Please rewrite the records with "avatar" replaced by "profile picture", leaving everything else unchanged. Leave the pictures out of your answer.

··········

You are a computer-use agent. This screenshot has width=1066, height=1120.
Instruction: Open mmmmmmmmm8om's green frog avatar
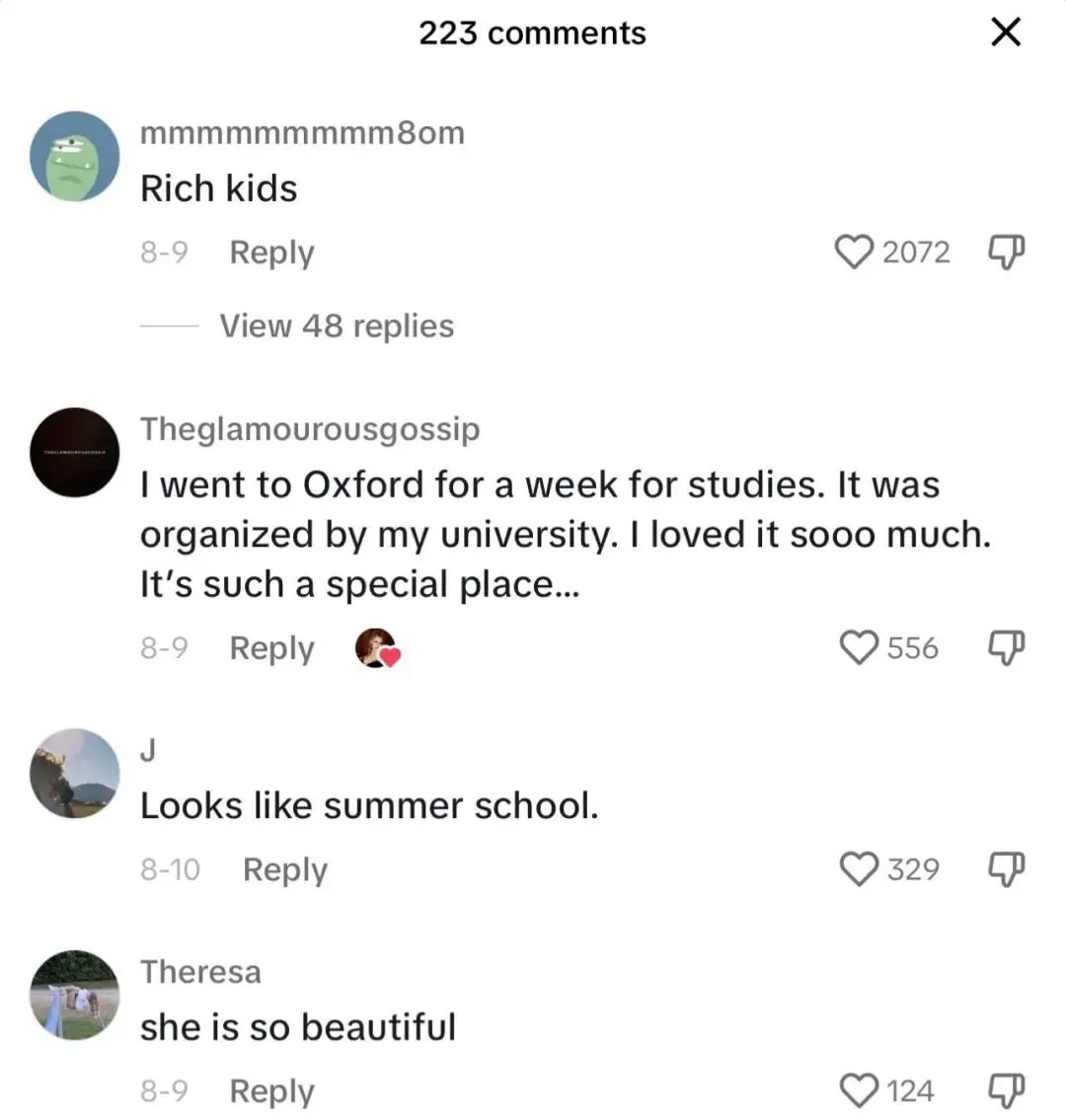[x=75, y=156]
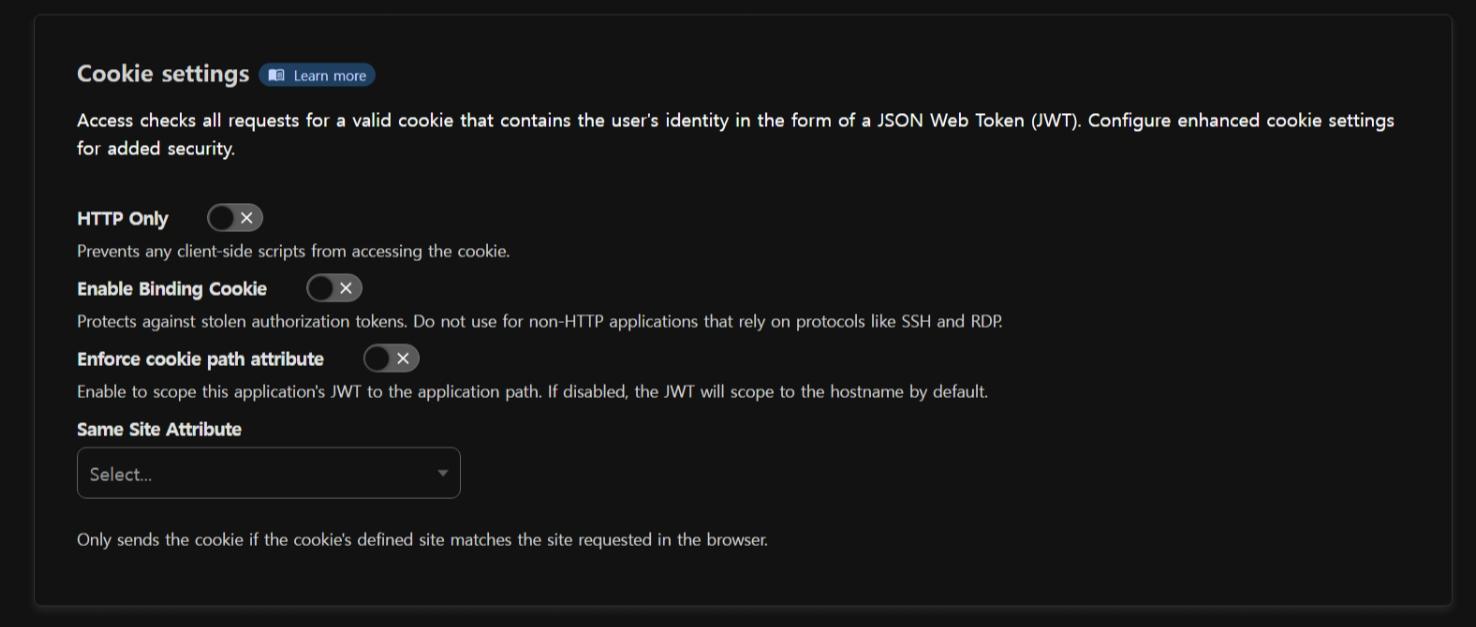Click the Same Site dropdown arrow
This screenshot has width=1476, height=627.
[x=442, y=473]
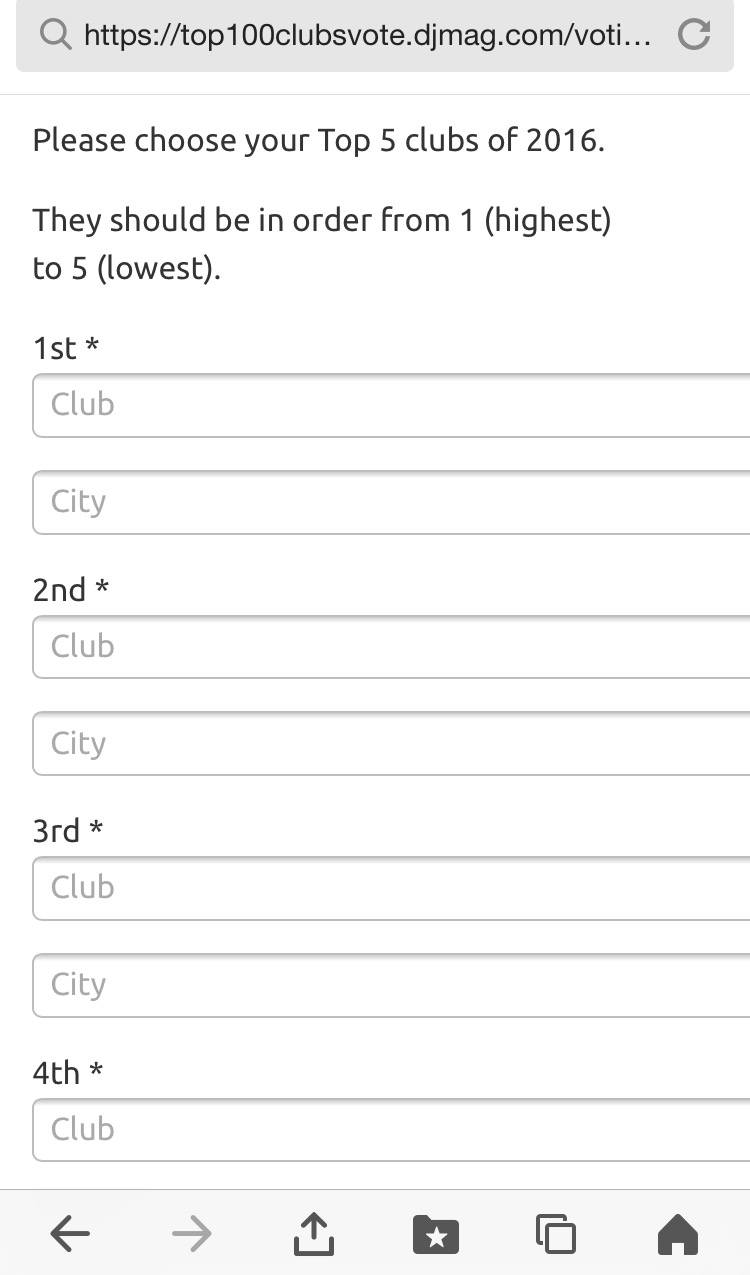Show open tabs via overlapping squares icon
The image size is (750, 1275).
click(556, 1234)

··········

** Answer to this task **
You are a computer-use agent. This screenshot has width=1066, height=1120.
Instruction: Open mmmmmmmmm8om's green frog profile picture
[x=75, y=156]
Click the Same Site dropdown arrow
This screenshot has width=1476, height=627.
[x=442, y=473]
Show open tabs via overlapping squares icon
The image size is (750, 1275).
click(556, 1234)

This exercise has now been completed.